In my face right now:
They would be better without the hint of licorice. Much better. Not a fan of licorice.
I do love gravy, though.
Stan and David rested for a few minutes, recovering from their close call with the janitor and finishing their suckers together in silence. David was the first to crunch the last bit of candy from his stick and stand up, brushing the dust from his school uniform.
“Is it time yet? Mr Mills is gone home for sure by now,” he said, hopefully.
Stan nodded and chewed up the last of his own cherry-red lollipop. “Don’t forget your backpack,” he reminded his friend.
David scooped up his bag as they headed for the classroom door. The soft snick of the lock disengaging was the only sound to be heard aside from their rapid breathing. Their excitement was a nearly palpable presence in the air.
“C’mon, David, it’s this way,” Stan beckoned him to the right, down the hallway away from the front doors of the school.
David stayed close behind, not wanting to take the slightest chance of missing out on any part of the adventure they had planned. Stan stopped abruptly in front of an unlabeled door, and David nearly ran him over in his haste.
“I thought this was a broom closet or something,” David remarked.
“Nope. Check it out.” Stan wiggled the doorknob at just the right angle, and it unlatched, allowing the door to swing wide, revealing a stainless steel ladder bolted to the wall.
David goggled at the sight. “Holy cow!”
“I told you it was awesome.’ Stan smirked to himself before stepping into the closet of a room and starting up the ladder, David on his heels.
It felt like they climbed for hours, but about only minutes later, Stan pushed open the heavy door above them, and he nearly fell off the ladder, taking David with him, when it slammed open onto the roof, letting the sunlight stream in.
The two boys scrambled out of the hole in the ceiling and stood up to look around.
“I can see the whole town from up here!” David exclaimed.
“Look over there!” Stan pointed. “It’s your house.”
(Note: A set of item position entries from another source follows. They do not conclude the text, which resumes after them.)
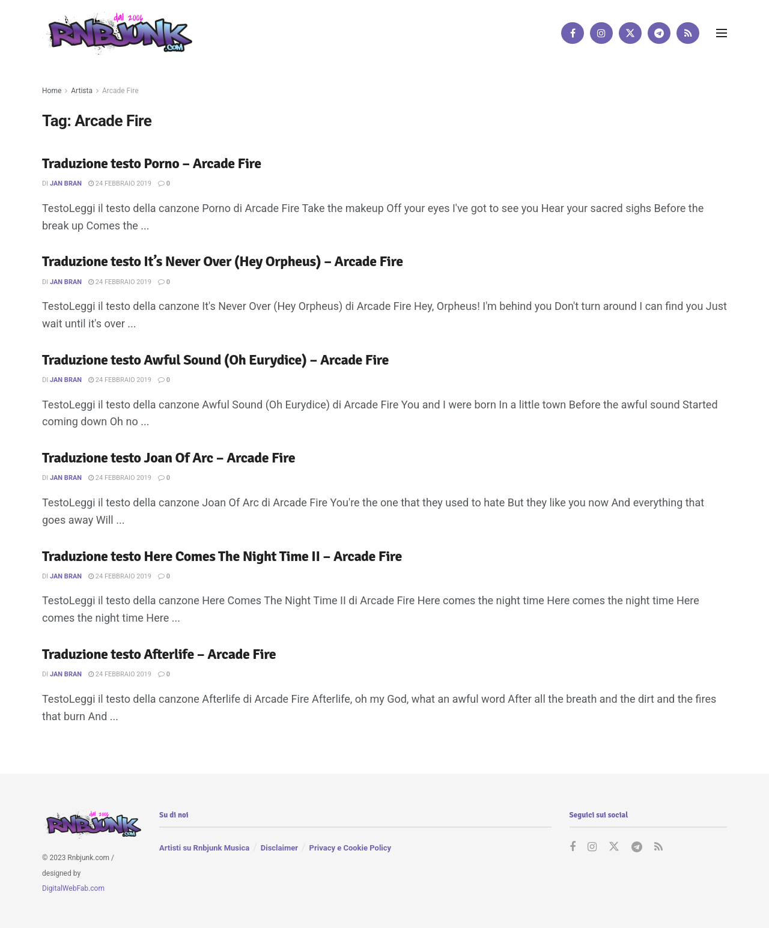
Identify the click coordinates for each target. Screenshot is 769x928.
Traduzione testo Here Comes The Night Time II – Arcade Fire (222, 556)
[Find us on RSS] (687, 33)
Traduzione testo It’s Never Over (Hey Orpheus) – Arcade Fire (222, 261)
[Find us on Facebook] (572, 33)
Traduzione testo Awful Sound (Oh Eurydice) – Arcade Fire (215, 360)
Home (51, 90)
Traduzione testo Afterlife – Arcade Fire (159, 654)
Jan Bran (66, 183)
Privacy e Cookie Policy (350, 848)
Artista (82, 90)
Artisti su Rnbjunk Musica (204, 848)
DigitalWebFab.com (73, 889)
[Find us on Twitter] (630, 33)
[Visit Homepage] (117, 33)
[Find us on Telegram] (659, 33)
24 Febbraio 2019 (119, 183)
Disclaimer (279, 848)
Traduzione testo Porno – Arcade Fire (151, 163)
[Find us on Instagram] (601, 33)
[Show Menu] (721, 33)
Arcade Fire (120, 90)
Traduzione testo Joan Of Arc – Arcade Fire (168, 458)
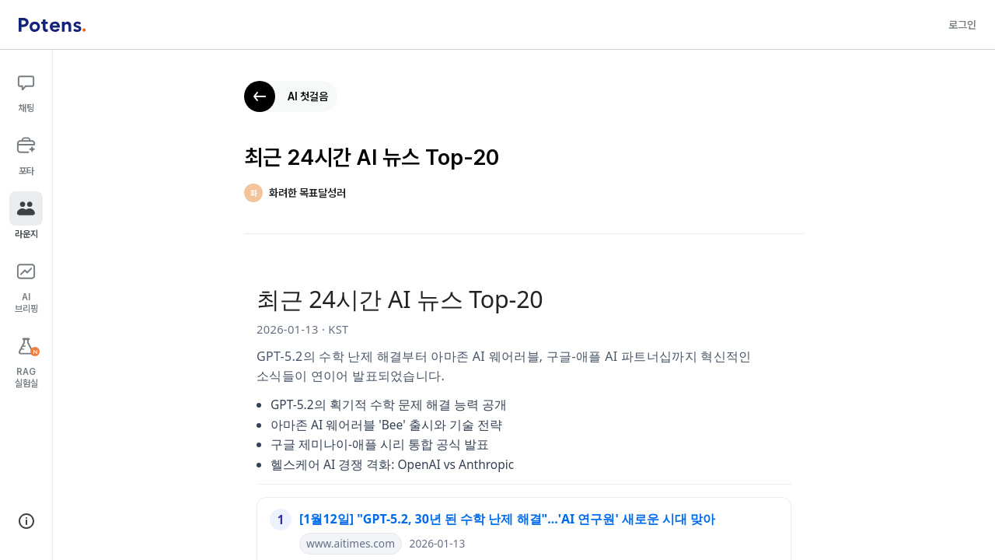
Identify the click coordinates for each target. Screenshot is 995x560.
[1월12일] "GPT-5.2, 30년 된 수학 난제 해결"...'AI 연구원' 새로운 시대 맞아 (507, 519)
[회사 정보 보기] (26, 521)
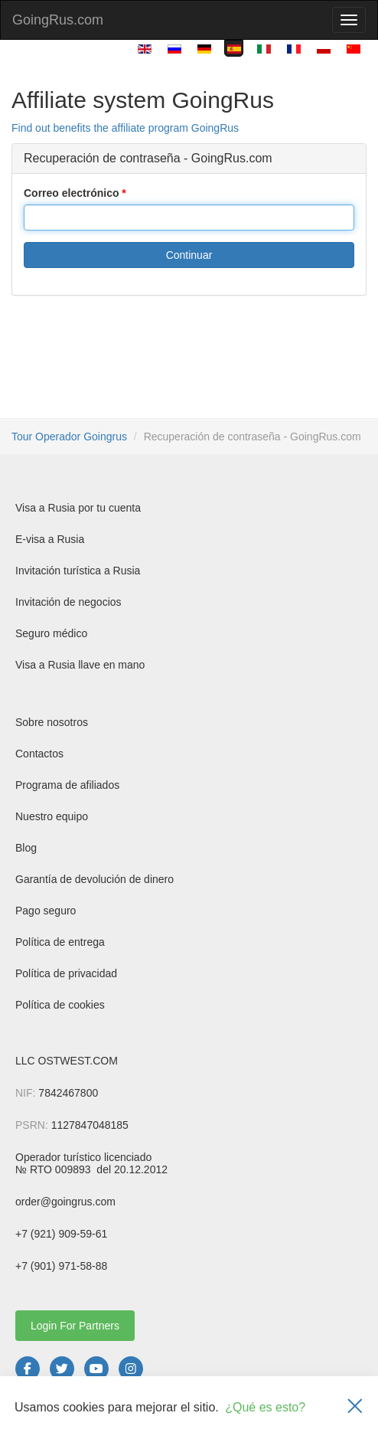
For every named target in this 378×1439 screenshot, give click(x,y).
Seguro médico (51, 633)
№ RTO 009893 (54, 1169)
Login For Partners (75, 1326)
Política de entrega (60, 942)
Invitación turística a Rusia (77, 570)
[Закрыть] (355, 1407)
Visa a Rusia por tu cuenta (78, 508)
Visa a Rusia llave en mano (80, 665)
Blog (26, 848)
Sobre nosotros (51, 722)
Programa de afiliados (67, 785)
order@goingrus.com (65, 1201)
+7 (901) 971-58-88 (61, 1266)
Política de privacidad (66, 973)
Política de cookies (60, 1005)
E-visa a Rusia (49, 539)
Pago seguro (45, 910)
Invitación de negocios (68, 602)
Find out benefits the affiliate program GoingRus (125, 128)
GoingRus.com (57, 20)
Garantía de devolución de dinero (94, 879)
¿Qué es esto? (265, 1407)
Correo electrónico (71, 193)
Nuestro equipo (51, 816)
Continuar (189, 255)
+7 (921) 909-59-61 (61, 1234)
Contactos (39, 753)
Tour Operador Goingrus (69, 436)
They spent at least half an hour seeking out sights to show each other, buildings and landmarks that they’d known since birth, but only from ground level. Everything looked so different from the grand height of three whole stories.
Finally tiring of that game, the boys took off their backpacks and used them as pillows to lie on their backs and find pictures in the cloudscapes above.
Which is where they fell sound asleep, and where the police found them, hours later.
Begun with TBP OLWG #34
We’ve got a new candy store right around the corner.
And Ian was excused from jury duty without even being interviewed, so I don’t have to bring Abby on my paper route tomorrow!
Check out other PAIL bloggers’ snapshots here!
Throughout October, and indeed, most of September, I was super excited about Halloween. What with it being a Monday and all, we didn’t have to worry about not being able to take our daughter trick-or-treating. Free candy!
We’d tossed around costume ideas, zombie, cat (meow being one of her first words), even me as Rainbow Brite and her as a sprite. We settled on zombie baby, as that would be fun for the whole family!
Then, suddenly, it was Halloween. And I was not so excited anymore. As the afternoon wore on, I got more and more upset. I was in the middle of a four-day headache, so that wasn’t helping too much either.
When my husband asked what was wrong, when I was crying on the couch in the middle of too-short second naptime, I was too chicken to say what I felt. I didn’t say ‘you take her and go trick-or-treating, since you have a kid to do that with. I’ll stay home and feel sorry for myself.’
And right at that minute, there was a not-so-small part of me that wanted exactly that. That wanted to stay home alone and pity party til the cows came home. That wanted to say this horrible mean thing and hurt him because I was hurting so much. That wanted to be left behind while fun was had elsewhere because that’s all I deserve.
I didn’t say any of that. I copped out with ‘I’m just upset.’ A crappy answer to any question, ever. So I hated myself for saying it. And he told me we weren’t going, because my head hurt and I was upset, which of course made me feel even worse.
Our little zombie decided it was time to get up, and my husband told me to stop crying, pull up my big girl panties, and do some damn makeup. Okay, he didn’t use thoseexact words, but the meaning was clear.
I am so grateful that sometimes it works out that someone is there to tell me exactly what I need to hear, exactly when I need to hear it.
So I makeupped my little heart out.
And we hit up the mall. We hadn’t gotten ‘trick or treat’ down at all, but at least she’s got a pretty strong ‘thank you.’ And a pretty quick hand to reach into your candy bowl when you dared to only shell out five pieces.
It went pretty well. She had a ‘hi!’ for all the little vampires and fairies and ladybugs. We almost made a full circuit before crankiness got the best of her, so I started candy bribes to get us back to the car with our hearing intact. Don’t judge me! She is piercing.
We stopped and picked up a pizza on the way home. Bye-bye, candy, and pizza all in one day? It doesn’t get any better.
And by nine o’clock my husband was the only one awake, in spite of the sugar highs.
So yes, I will be the first one to admit that sometimes I really do just need someone to slap me in the face and scream ‘snap out of it!’ Because I can’t do it myself; I’ll always choose the pity party.